=== TASK 1 ===
Print the part of the interview excerpt from "Yea. I’m no" to "thing baffles me.".
=== TASK 2 ===
Answer these questions using the interview excerpt:
(a) Which two pieces of recording gear does the speaker say they own?
(b) To which city did the speaker take the 24 track tape machine by train?
(c) On world politics, who does the speaker say is responsible for making life enjoyable?
=== TASK 3 ===
In one to three sentences, explain why the speaker in the interview excerpt loves the 24 track tape machine.

=== DOCUMENT SEGMENT ===
* * *

I’ve got a Mackie deck, and a Fostex 24 track. I did some music for an Eric Cantinal film. He’s a famous footballer in Europe, and I just picked up my 24 track tape machine and I took it on the train without any flight case or anything. I stuck it in the luggage rack over the seat and took it to Paris. By the time I got there I was amazed it worked, but I love the portability of it. I love it because it’s not some huge monolith stuck in some place. I’m going to drive to Morocco, is my latest idea, and I’m going to throw it in a panel truck. My whole kit, the board and the machine and the loops and I’m going to drive it to Morocco with a generator and start fucking around in the mountains. When the Clash finished I was completely equipment un-oriented. I didn’t know anything about it. Now I can record but I still havn’t gotten into the computer. I’m hiding from that.

On World Politics:
Everything’s fucked! It’s down to individual people to make life enjoyable. I don’t have anything more to say than that. I think people should avoid the world fucking them up. People are becoming too uptight, treating their children bad, being negative.

Well how do you do that?

You’ve got to live life and enjoy it. Control your mind. This is like Zen Buddhism or something. You can’t go around feeling jealous or envious. Everyone should fight much harder to control their minds. It can be done. Those bastards up in the mountains of Morocco are doing it, sitting cross legged. We should all have children and give them a good time while they are growing up.

And you’re raising three daughters?

Yea. I’m no good, but I’ve tried to make it fun. I hate it when I go out and I see parents going, ‘don’t do that,’ or ‘stop doing that’ when some kid’s just hanging off a staircase or something. There’s too much of this, ‘don’t do that.’ The whole thing baffles me.

* * *

=== MATERIAL PROVIDED ===
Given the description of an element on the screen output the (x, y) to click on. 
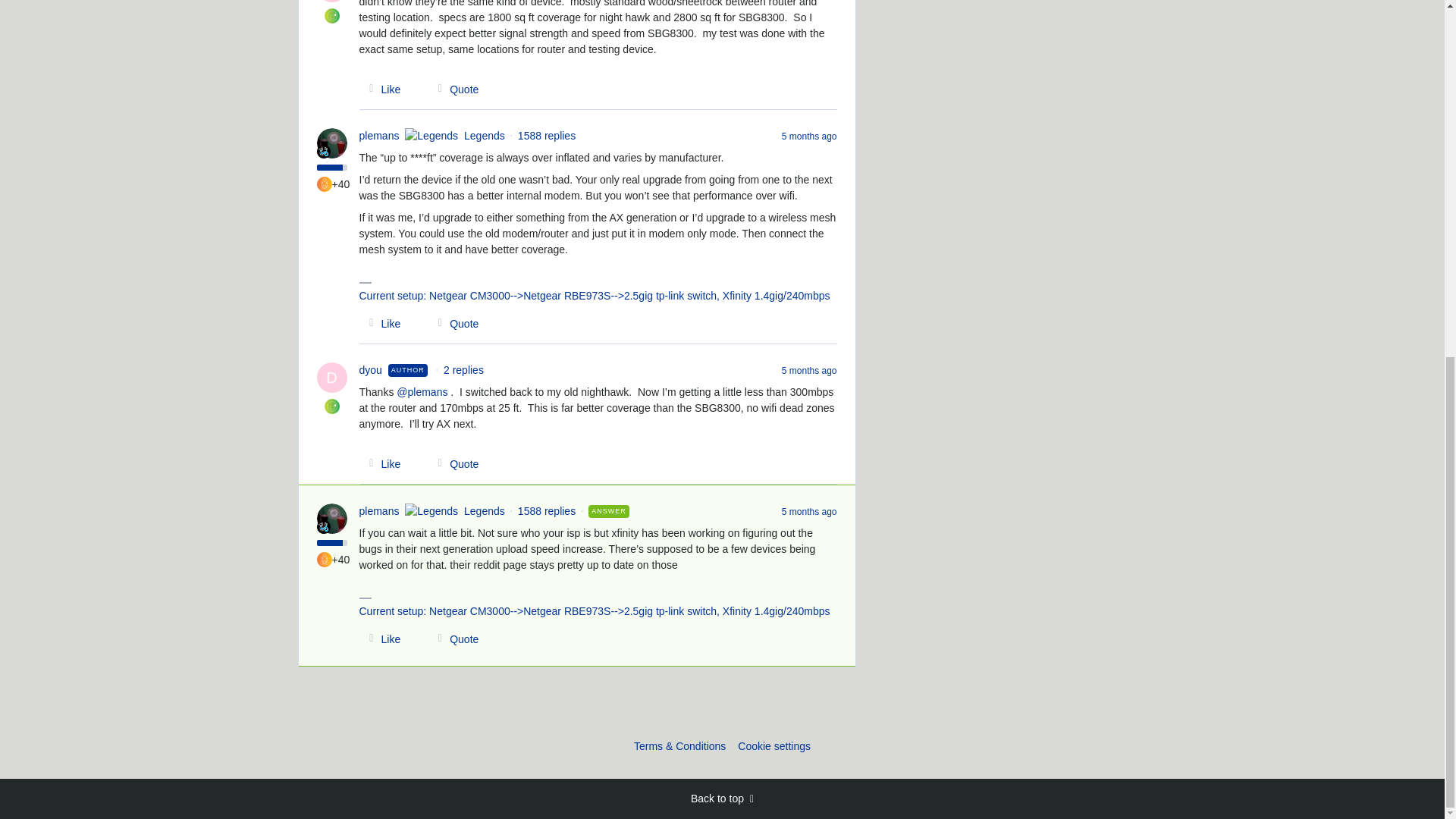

* * *

=== SOLUTION 1 ===
Yea. I’m no good, but I’ve tried to make it fun. I hate it when I go out and I see parents going, ‘don’t do that,’ or ‘stop doing that’ when some kid’s just hanging off a staircase or something. There’s too much of this, ‘don’t do that.’ The whole thing baffles me.

=== SOLUTION 2 ===
(a) A Mackie deck and a Fostex 24 track.
(b) Paris.
(c) Individual people.

=== SOLUTION 3 ===
The speaker loves how portable it is. It isn't some huge monolith stuck in one place, so it could ride to Paris in a train's luggage rack and can be thrown in a panel truck for a drive to Morocco.